| name | work |
| description | Set up a git worktree for a repo in ~/Documents/Github, branch off origin/main, research context, then plan and implement together with the user. |
| user_invocable | true |
| argument_description | <repo> <context description> |
Work — Worktree + Research + Plan + Implement
This skill sets up an isolated worktree for a repository, researches the given context, and then collaborates with the user to plan and implement.
Arguments
The first argument is the repo name (a directory under /Users/matt/Documents/Github/).
Everything after it is the context — a description of the work to be done.
Example: /work agents add retry logic to the MCP client
Stage 1: Set up the worktree
- Parse arguments. Extract the repo name and context string.

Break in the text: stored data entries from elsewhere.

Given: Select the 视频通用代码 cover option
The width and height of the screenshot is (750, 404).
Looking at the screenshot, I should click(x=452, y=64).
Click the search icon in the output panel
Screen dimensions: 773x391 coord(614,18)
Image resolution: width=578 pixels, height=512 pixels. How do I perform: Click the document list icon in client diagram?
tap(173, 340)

- Determine the branch prefix from the context:
- If the context clearly describes a bug fix →
fix/
- If it describes documentation work →
docs/
- If it describes cleanup or maintenance →
chore/
- Otherwise →
feat/
- Slugify the context into a branch-friendly name: lowercase, spaces to hyphens, strip special chars, truncate to ~50 chars. Example: "add retry logic to the MCP client" →
add-retry-logic-to-the-mcp-client
- Derive names:
- Branch:
<prefix><slug> (e.g. feat/add-retry-logic-to-the-mcp-client)
- Worktree directory:
/Users/matt/Documents/Github/<repo>-<slug> (e.g. agents-add-retry-logic-to-the-mcp-client)

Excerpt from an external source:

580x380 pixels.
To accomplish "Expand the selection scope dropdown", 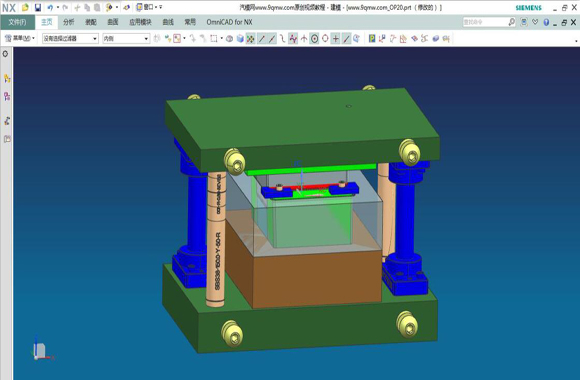I will click(126, 38).
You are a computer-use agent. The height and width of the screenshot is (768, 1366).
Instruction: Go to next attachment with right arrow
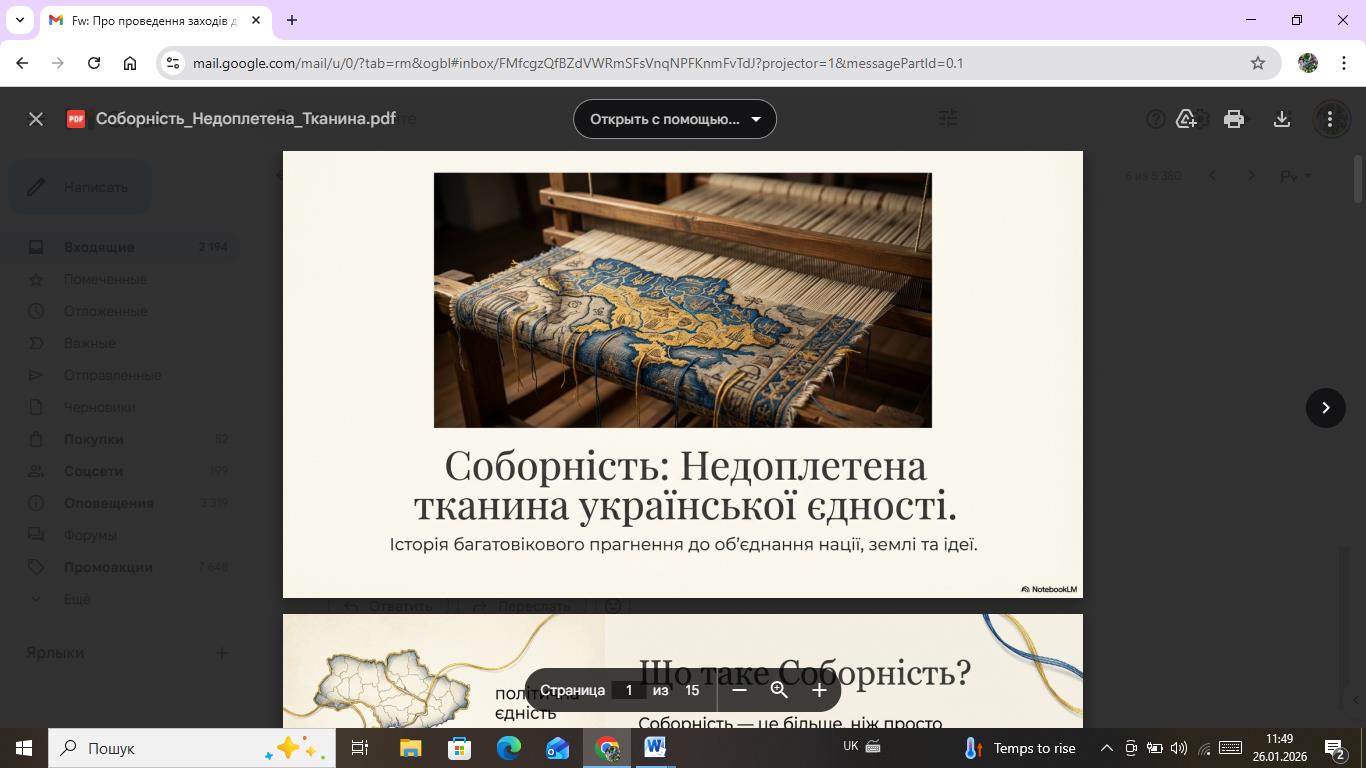pos(1325,407)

- Fetch latest from remote:
cd /Users/matt/Documents/Github/<repo>
git fetch origin
If origin doesn't exist, try upstream. Use whichever remote has a main branch (check for main first, then master).
- Create the worktree:
git worktree add -b <branch> /Users/matt/Documents/Github/<worktree-dir> <remote>/main
- Confirm by printing the worktree path and branch name.
- Update memory. Add the new worktree to the Agents Repo Worktrees section (or equivalent) in
/Users/matt/.claude/projects/-Users-matt-Documents-Github/memory/MEMORY.md so future conversations know about it. Also create/update the relevant memory file if the project context warrants it.
Stage 2: Research
- cd into the new worktree directory.
- Research the context the user described. Use the Explore agent or direct Grep/Glob/Read to understand the relevant parts of the codebase. Look at:
- Related files, modules, and tests
- Recent git history on the relevant files
- Any existing issues or TODOs related to the context
- Present findings to the user as a concise summary:
- What you found in the codebase related to the context
- Key files and areas that will likely need changes
- Any potential concerns or considerations
Stage 3: Plan (collaborative)
- Ask the user what they'd like to do based on your research. Do NOT proceed to implementation without user input.
- Enter plan mode and collaborate with the user to define the approach.
- The plan should cover:
- What changes to make and where
- Any new files needed
- Testing approach
- Get explicit user approval before moving to implementation.
Stage 4: Implement
- Execute the agreed plan.
- Work within the worktree directory — never modify the original repo.
- After implementation, run any relevant tests or checks.
- Summarize what was done and what's next (e.g., "ready for PR", "needs manual testing").
Important
- Each stage is distinct. Do NOT skip ahead. Complete research before asking the user to plan. Get plan approval before implementing.
- Always work in the worktree, never in the main repo directory.
- If the worktree directory already exists, warn the user and ask how to proceed rather than overwriting.